**Your goal:**
Retype, word for word, every line of the records below starting at the one that contains "Task: Remove the selected blocked keyword" and ending at the one that contains "Task: Jump to section header S"; include both of those lines and nothing more.

**Data provided:**

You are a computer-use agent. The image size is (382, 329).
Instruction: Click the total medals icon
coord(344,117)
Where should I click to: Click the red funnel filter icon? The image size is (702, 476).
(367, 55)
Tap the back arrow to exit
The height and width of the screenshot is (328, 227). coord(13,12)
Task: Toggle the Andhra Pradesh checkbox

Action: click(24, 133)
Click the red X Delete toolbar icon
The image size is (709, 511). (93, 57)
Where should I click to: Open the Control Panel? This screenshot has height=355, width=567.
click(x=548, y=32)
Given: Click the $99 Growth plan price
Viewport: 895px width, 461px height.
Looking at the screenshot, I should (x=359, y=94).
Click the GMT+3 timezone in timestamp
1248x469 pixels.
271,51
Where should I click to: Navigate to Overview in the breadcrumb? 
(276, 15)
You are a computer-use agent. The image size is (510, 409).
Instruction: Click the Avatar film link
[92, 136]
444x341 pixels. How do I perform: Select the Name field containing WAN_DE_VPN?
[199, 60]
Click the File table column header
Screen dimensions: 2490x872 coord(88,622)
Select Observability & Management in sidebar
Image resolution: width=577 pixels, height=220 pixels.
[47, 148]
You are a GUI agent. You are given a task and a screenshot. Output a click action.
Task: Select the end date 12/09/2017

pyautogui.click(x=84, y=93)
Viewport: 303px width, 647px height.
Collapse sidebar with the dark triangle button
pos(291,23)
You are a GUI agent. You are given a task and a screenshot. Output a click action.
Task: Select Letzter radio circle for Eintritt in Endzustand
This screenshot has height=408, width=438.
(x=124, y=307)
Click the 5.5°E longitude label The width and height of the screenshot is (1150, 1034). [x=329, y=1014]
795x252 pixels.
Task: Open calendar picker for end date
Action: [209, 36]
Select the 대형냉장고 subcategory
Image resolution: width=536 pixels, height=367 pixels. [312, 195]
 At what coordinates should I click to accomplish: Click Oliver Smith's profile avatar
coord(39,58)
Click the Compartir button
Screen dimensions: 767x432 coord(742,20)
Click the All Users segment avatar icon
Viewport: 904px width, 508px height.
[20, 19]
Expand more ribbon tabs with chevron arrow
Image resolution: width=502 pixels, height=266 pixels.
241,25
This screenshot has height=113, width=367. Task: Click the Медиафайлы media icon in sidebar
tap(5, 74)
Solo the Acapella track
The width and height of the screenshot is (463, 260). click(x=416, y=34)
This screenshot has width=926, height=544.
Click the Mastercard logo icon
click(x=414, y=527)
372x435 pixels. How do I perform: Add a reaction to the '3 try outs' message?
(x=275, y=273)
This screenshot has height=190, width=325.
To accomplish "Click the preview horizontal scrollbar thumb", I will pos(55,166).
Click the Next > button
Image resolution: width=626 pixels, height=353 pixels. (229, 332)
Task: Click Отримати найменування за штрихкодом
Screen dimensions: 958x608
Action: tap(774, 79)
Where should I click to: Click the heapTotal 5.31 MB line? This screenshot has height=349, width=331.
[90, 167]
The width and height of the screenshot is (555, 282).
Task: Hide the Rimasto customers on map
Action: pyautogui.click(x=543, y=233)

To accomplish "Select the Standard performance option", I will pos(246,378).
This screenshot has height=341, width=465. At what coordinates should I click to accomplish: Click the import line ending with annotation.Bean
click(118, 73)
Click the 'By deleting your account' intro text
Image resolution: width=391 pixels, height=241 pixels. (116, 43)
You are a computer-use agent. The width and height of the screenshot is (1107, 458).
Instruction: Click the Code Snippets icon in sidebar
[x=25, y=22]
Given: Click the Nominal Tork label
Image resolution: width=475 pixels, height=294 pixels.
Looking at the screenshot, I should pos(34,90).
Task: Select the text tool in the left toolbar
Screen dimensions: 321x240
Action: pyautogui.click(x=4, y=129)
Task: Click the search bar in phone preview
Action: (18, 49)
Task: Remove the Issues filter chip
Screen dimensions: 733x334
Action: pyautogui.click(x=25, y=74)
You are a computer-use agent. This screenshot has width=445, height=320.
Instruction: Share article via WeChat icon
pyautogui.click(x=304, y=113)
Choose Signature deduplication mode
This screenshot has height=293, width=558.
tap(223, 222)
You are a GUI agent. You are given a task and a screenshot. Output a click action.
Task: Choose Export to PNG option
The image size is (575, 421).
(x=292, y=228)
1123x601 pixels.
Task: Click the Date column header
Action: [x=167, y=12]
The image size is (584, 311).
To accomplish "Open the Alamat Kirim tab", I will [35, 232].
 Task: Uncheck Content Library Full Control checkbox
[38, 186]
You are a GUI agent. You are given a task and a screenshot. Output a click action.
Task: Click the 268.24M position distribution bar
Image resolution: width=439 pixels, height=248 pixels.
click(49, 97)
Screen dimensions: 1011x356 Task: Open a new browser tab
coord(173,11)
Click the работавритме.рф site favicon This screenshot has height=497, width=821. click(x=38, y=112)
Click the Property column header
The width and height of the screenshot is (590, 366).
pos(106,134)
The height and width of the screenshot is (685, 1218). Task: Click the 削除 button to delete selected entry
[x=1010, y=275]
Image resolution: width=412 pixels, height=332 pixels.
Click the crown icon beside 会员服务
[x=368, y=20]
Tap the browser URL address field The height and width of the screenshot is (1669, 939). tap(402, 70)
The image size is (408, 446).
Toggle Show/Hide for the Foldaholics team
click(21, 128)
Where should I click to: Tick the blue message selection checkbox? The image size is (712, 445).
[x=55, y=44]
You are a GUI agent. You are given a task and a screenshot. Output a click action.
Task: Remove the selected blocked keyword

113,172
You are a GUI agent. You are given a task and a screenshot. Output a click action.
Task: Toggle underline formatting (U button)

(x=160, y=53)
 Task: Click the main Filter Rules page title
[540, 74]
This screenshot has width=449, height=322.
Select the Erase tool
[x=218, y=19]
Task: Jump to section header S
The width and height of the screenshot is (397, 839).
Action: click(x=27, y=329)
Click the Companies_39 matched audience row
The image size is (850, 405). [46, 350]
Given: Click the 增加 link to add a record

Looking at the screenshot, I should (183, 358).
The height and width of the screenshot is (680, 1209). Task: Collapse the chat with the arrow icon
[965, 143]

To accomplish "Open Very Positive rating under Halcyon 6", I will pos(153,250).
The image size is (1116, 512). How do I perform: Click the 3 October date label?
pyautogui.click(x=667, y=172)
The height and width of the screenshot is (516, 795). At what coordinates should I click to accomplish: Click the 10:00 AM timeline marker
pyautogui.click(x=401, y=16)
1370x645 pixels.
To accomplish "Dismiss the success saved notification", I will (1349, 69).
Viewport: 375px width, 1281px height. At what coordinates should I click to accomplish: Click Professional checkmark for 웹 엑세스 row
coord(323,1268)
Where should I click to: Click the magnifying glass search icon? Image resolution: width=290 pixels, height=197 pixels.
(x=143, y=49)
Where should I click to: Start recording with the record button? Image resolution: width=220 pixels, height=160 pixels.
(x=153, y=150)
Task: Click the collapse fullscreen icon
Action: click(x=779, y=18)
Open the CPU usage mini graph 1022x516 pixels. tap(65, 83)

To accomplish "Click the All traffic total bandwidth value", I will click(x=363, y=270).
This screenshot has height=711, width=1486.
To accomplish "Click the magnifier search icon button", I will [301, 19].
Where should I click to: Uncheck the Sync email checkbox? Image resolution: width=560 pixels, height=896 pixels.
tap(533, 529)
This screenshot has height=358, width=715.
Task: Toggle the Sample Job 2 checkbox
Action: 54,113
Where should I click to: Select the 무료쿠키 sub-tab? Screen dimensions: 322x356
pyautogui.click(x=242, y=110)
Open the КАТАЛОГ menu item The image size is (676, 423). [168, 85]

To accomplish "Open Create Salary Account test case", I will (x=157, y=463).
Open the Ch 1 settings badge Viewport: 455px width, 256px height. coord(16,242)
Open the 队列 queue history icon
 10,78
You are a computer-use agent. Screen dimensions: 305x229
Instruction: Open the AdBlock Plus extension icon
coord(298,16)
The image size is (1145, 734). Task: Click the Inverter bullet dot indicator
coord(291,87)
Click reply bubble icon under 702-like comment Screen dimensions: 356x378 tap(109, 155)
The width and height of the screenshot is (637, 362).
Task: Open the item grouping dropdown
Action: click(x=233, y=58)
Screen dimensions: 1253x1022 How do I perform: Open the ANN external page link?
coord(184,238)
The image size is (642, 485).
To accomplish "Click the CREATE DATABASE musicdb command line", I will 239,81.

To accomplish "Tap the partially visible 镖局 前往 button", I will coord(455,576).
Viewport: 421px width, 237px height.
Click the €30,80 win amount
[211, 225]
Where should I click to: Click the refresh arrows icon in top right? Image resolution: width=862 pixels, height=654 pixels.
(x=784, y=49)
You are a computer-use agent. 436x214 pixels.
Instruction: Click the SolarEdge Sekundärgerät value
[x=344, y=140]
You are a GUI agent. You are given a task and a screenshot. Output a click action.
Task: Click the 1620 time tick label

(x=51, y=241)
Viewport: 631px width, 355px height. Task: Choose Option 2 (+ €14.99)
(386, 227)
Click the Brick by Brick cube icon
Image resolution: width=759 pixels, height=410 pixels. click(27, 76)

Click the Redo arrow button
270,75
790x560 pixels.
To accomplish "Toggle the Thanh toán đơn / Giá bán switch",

**Expected answer:**
Task: Remove the selected blocked keyword

113,172
You are a GUI agent. You are given a task and a screenshot. Output a click action.
Task: Toggle underline formatting (U button)

(x=160, y=53)
 Task: Click the main Filter Rules page title
[540, 74]
This screenshot has width=449, height=322.
Select the Erase tool
[x=218, y=19]
Task: Jump to section header S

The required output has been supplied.